When people talk about the "budget" they usually mean the combination of general and special funds, the state spending most directly controlled by Sacramento. These expenditures now total about $100 billion per year. The currently projected budget deficit therefore ranges from a whopping 12 percent to 17 percent of California's spending. Some believe that the budget shortfall will become much worse.

These are truly staggering figures. How could state spending so dramatically overshoot revenues?

Easy. Since 1998, when the state's politics shifted overwhelmingly in favor of the Democrats, Sacramento went on an unprecedented spending spree. California's state budget rose by more than 60 percent in the last 10 years, but nearly two-thirds of that growth took place after 1998. During 1998-2001, in fact, government expenditures rose a remarkable 50 percent faster than statewide personal incomes grew. Public spending vastly outstripped the state's tax revenue base.

We hear virtually nothing about such colossal miscalculation nor the waste it stimulated. Many big ticket items, like Gov. Gray Davis' $30 million freeway overpass project in support of an Indian casino that paid big money into his campaign, were little more than expensive political payoffs. Massive school funding, like the $337 million no one can account for in San Francisco, simply evaporated without much effect.

In just three years, Sacramento's general and special fund spending rose by nearly $60 billion above 1998 levels. Yet, no real progress was made in solving the state's chronic water, housing, infrastructure, health, energy, manufacturing industry, education and growth management problems.

Such a record might be expected to trigger widespread concern. But most Californians seem content to shrug the issue aside. Amid such apathy, our leaders are freely engaging in even more questionable and dangerous conduct.

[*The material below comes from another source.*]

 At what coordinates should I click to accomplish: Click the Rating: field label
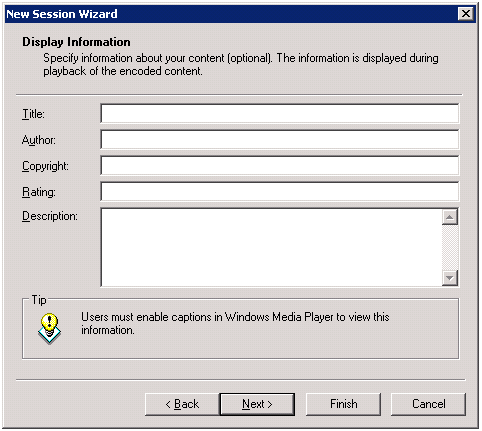[39, 192]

Despite the state's huge tax revenue declines and the recession, California's proposed budget calls for virtually the same spending as in the previous year. How can public expenditures stay constant while tax income dramatically falls?

The answer lies in the use of the most creative of accounting practices. To plug a projected $12 billion gap--the most optimistic deficit estimate--our leaders are assuming that the federal government will give them an extra $1.1 billion next year from presently nonexistent and unallocated sources. They also propose to "cut" about $5 billion worth of new spending they authorized just last year.

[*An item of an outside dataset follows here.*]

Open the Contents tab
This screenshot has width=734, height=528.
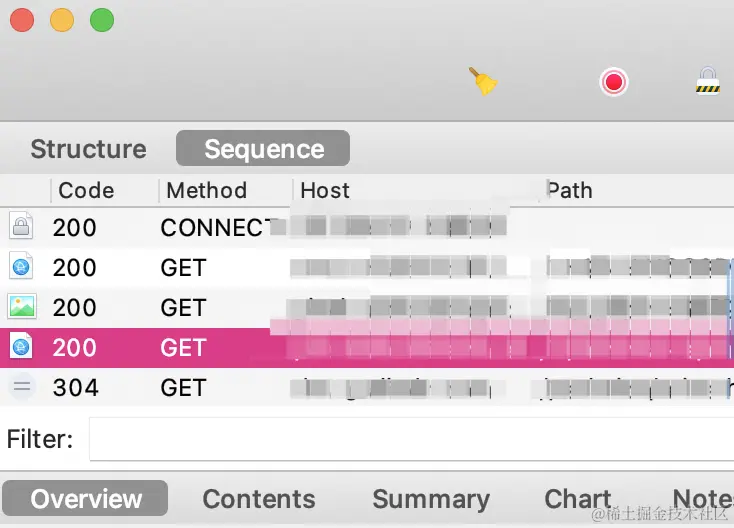(258, 499)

Another $5 billion is supposedly "saved" by borrowing money from other dedicated funds and deferring contributions to state employee retirement accounts. Somehow, $2.4 billion will be raised by selling bonds backed by California's anticipated share of the national tobacco lawsuit settlement, a strategy never before attempted. Finally, tax revenues are projected to quickly rise to the levels reached at the height of the "bubble" economy.

It doesn't take much to critique these assumptions. Dan Walters, one of the few commentators who has bothered to study Sacramento's budgetary follies, compares them unfavorably with Enron. Like the now-disgraced company, he observes, the state's leadership is inventing purely fictitious resources and raiding worker retirement funds to obscure a yawning income shortfall.

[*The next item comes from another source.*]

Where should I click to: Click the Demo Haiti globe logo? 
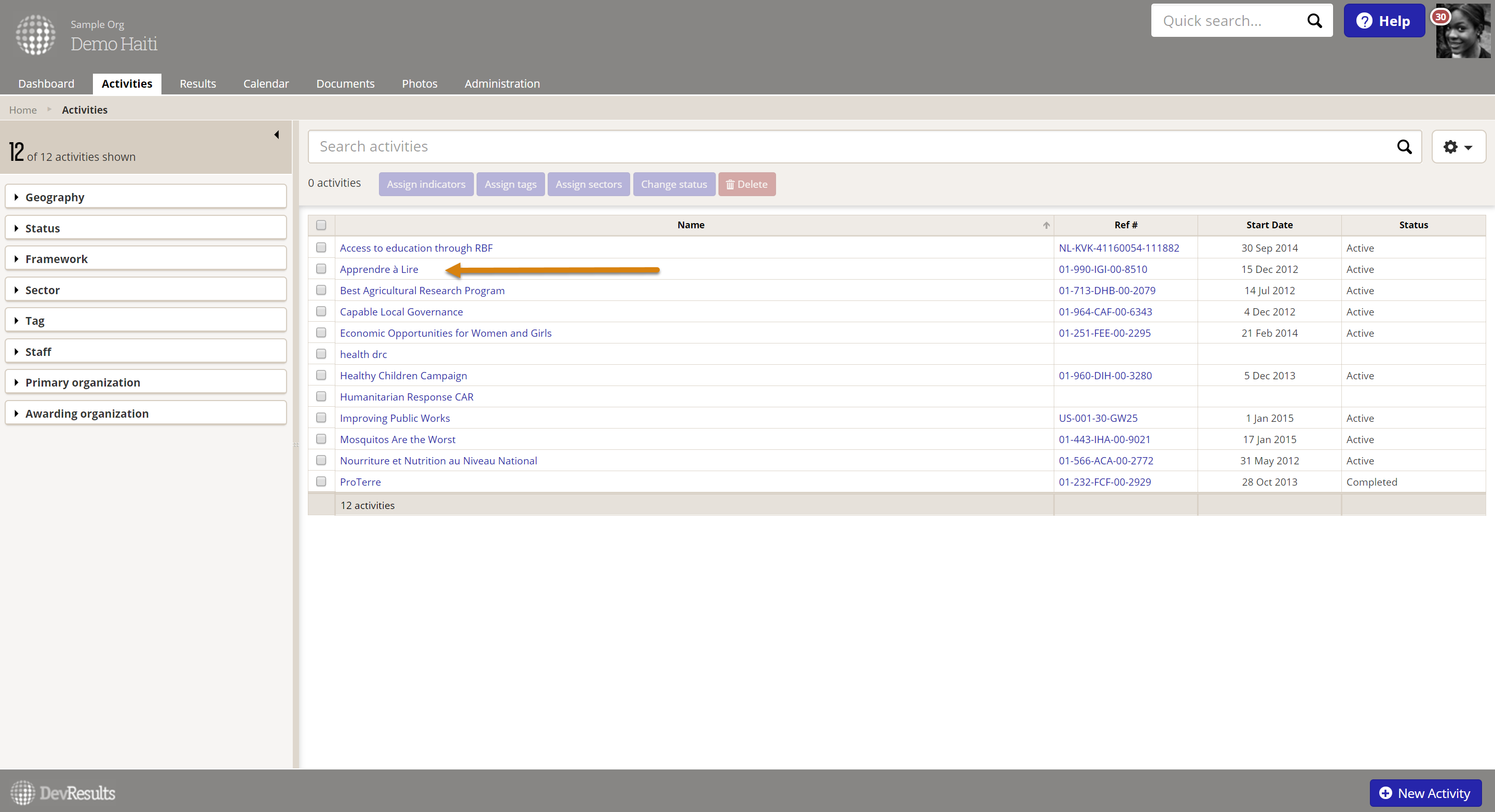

Impartial analyses are just as harsh. Earlier this year, the non-partisan Legislative Analyst's Office estimated that even if all of the anticipated budget "fixes" miraculously materialize, California will still suffer a current year deficit of $5 billion and deficits of about $7 billion in each of the following two years. This bleak assessment was made well before the state's potentially worse employment numbers and slow rate of income growth were publicly announced. The true shortfalls may thus be much larger.

By any measure, our political leaders have badly bungled California's public finances and put our future prosperity at risk. Our indifference to this fact is unconscionable. No matter who gets elected in the fall, state budget control must be regained and public accountability restored. It's long past time to insist that our politicians achieve a higher standard.